Task instructions
Reproduce only the part of the listing that opens with the line containing "Open the Notes tool" and closes with the line containing "Looking at the", swapping "Titles Browser" for "Titles Panel" and leaving everything else unchanged.

Data to process

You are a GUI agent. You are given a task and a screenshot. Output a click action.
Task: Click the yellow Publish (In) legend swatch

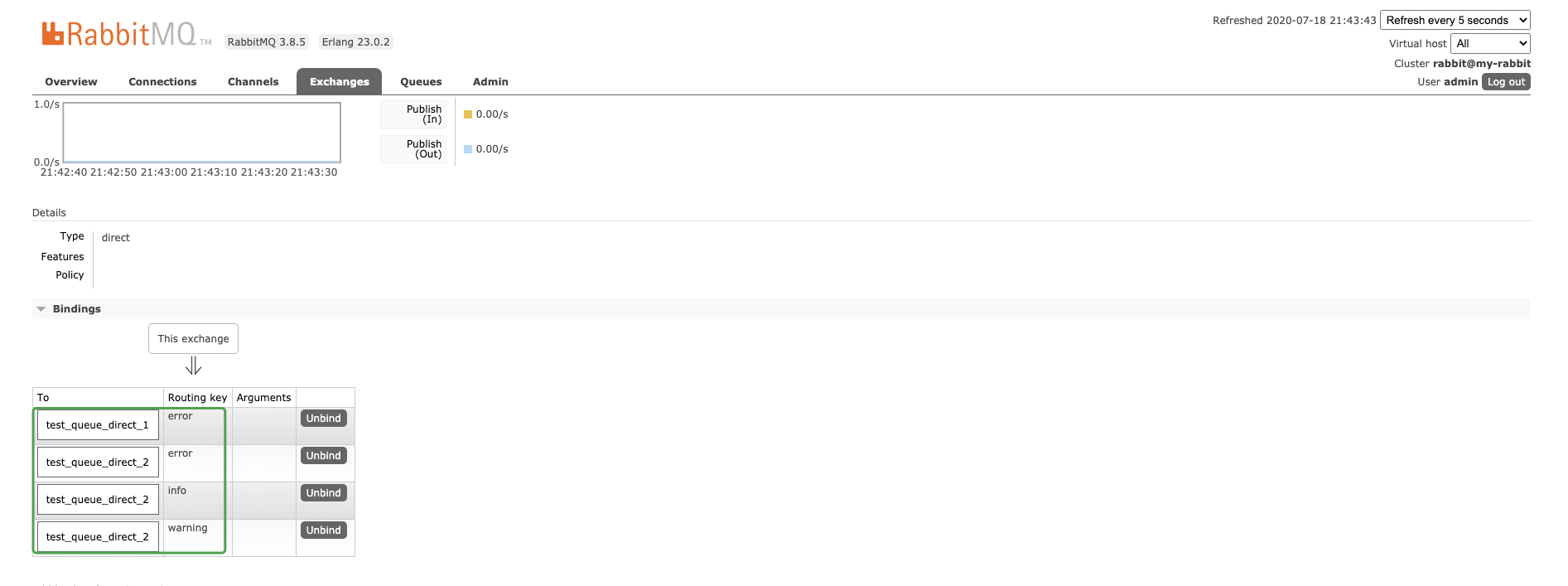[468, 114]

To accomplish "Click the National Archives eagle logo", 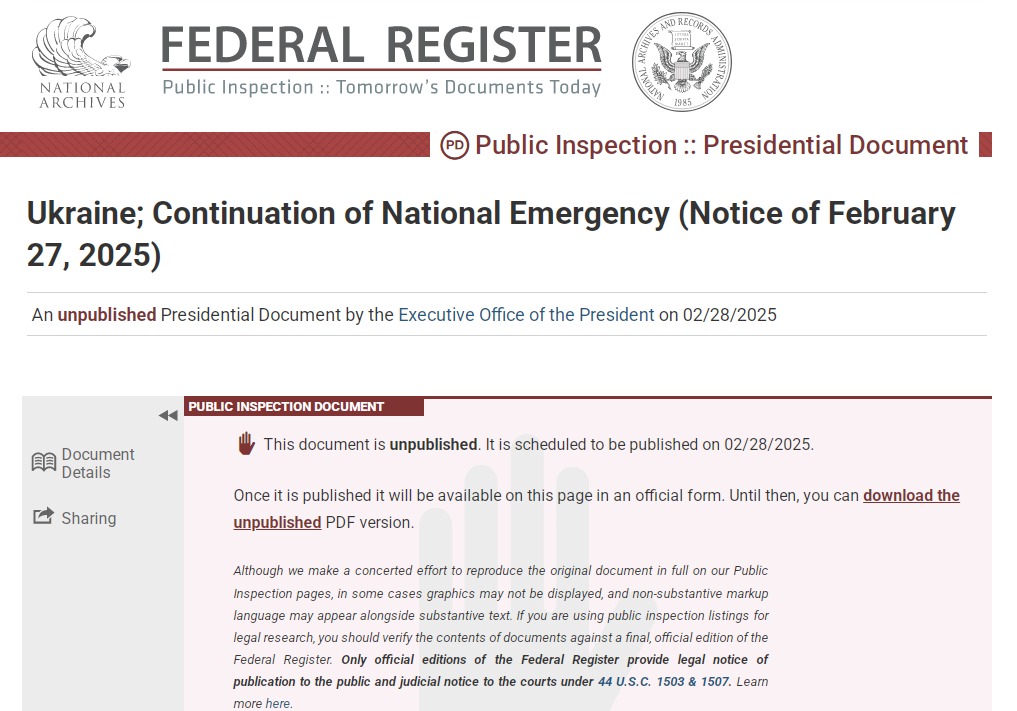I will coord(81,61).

* * *

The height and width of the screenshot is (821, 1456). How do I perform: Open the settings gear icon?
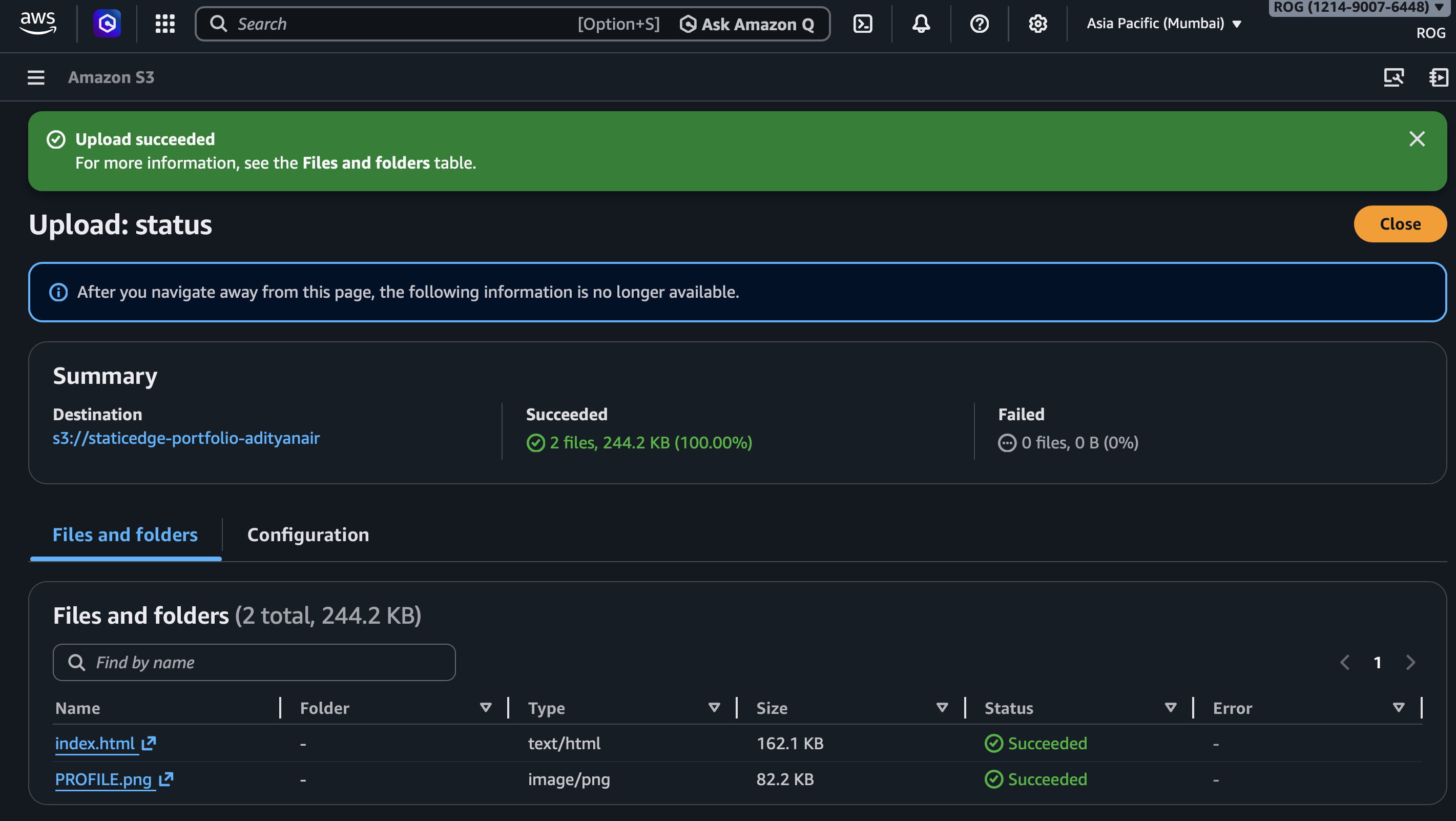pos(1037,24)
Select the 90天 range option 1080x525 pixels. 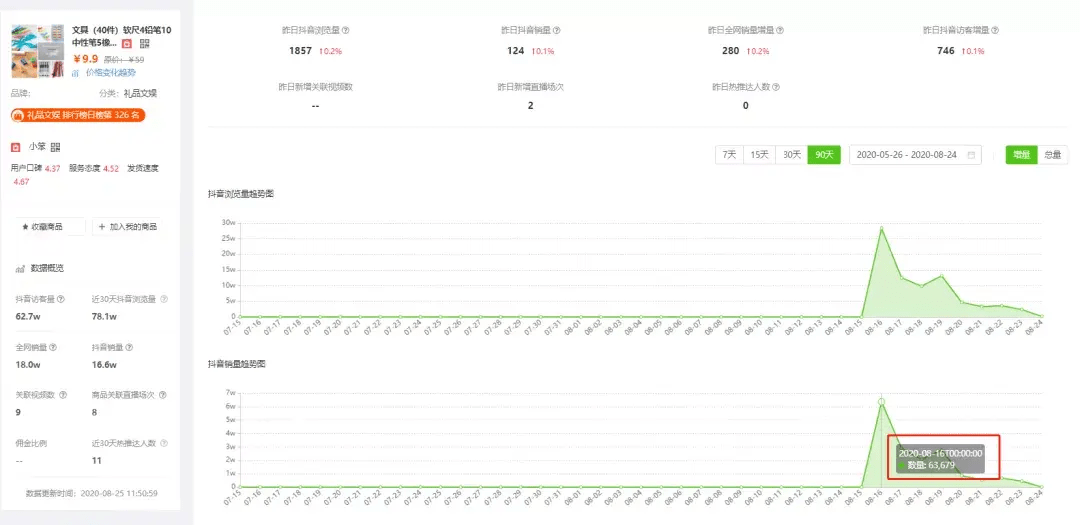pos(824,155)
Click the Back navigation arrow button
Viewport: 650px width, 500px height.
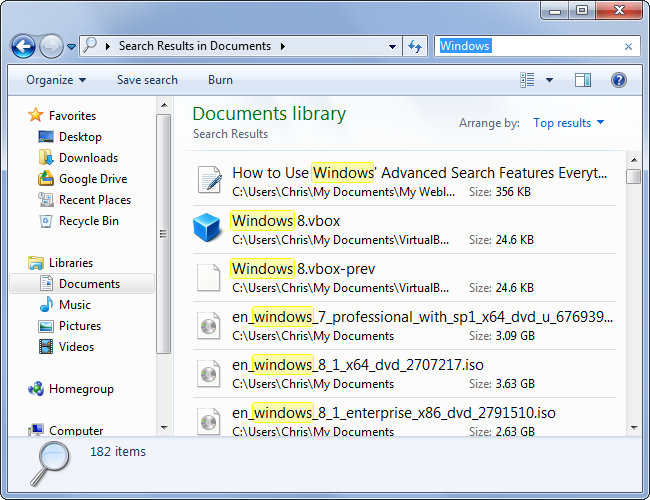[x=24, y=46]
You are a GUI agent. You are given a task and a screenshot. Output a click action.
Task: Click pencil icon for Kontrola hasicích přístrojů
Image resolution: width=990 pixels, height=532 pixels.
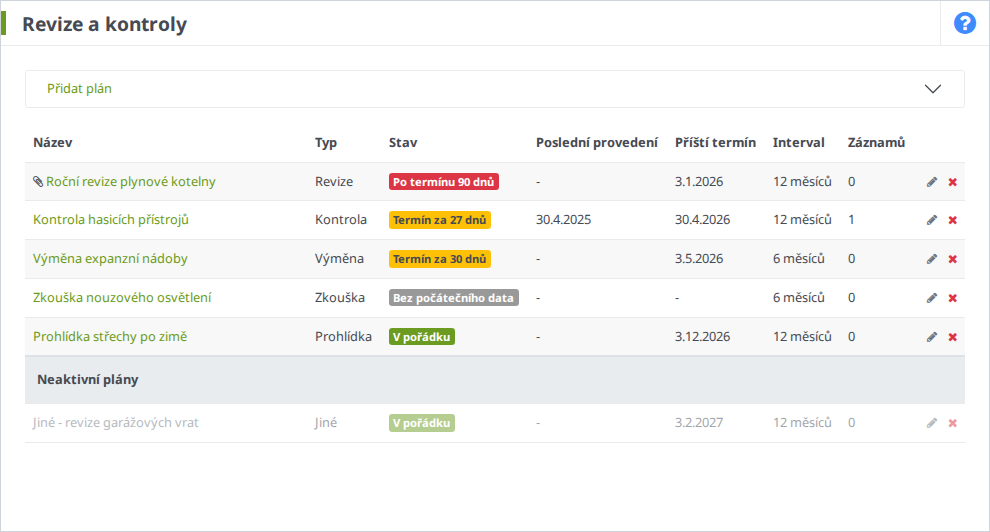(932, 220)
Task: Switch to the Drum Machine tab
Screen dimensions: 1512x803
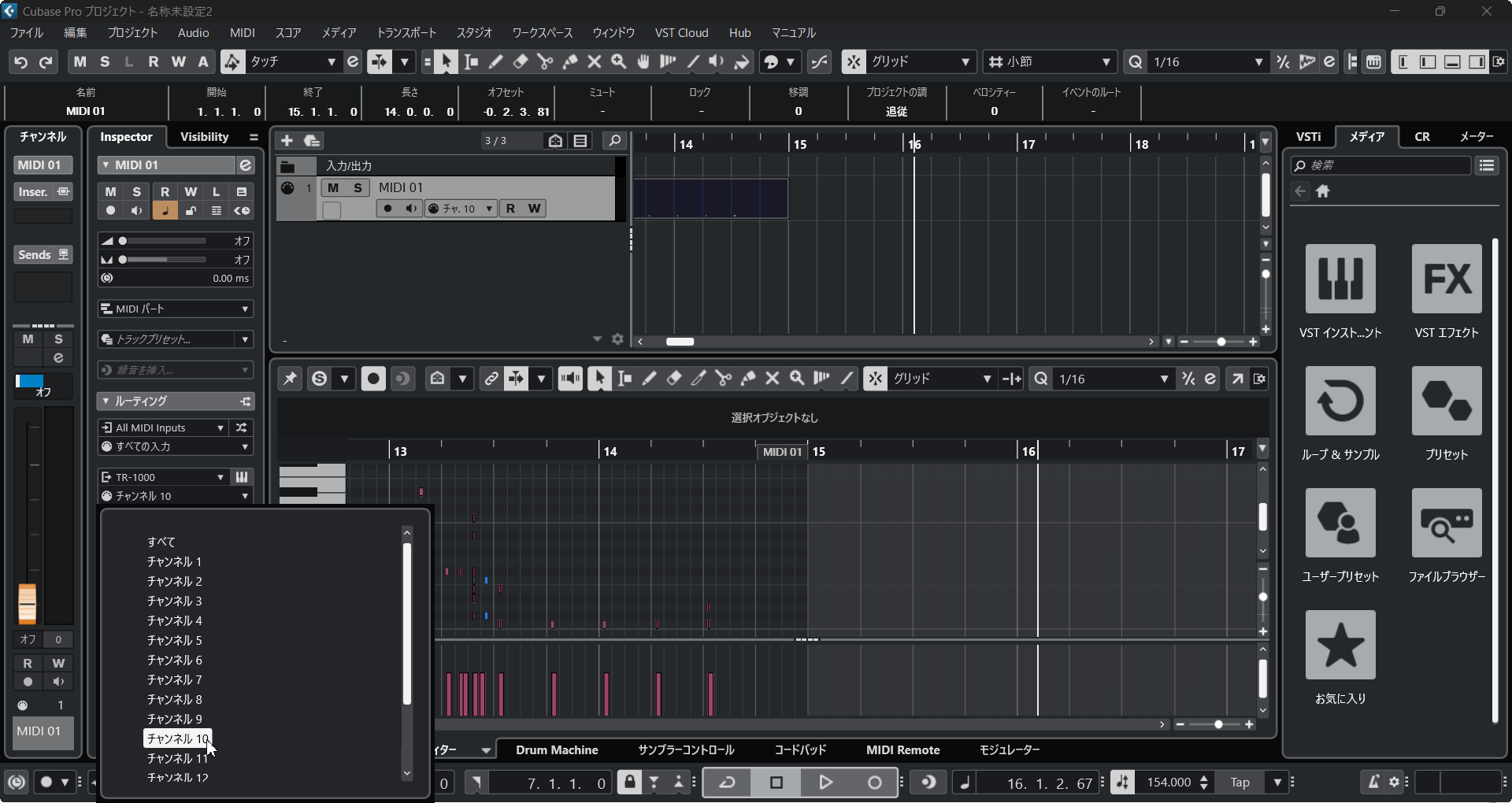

==

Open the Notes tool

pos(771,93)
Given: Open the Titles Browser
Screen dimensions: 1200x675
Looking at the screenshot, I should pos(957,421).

Solution to the exercise
Open the Notes tool

pos(771,93)
Given: Open the Titles Panel
Screen dimensions: 1200x675
Looking at the screenshot, I should pos(957,421).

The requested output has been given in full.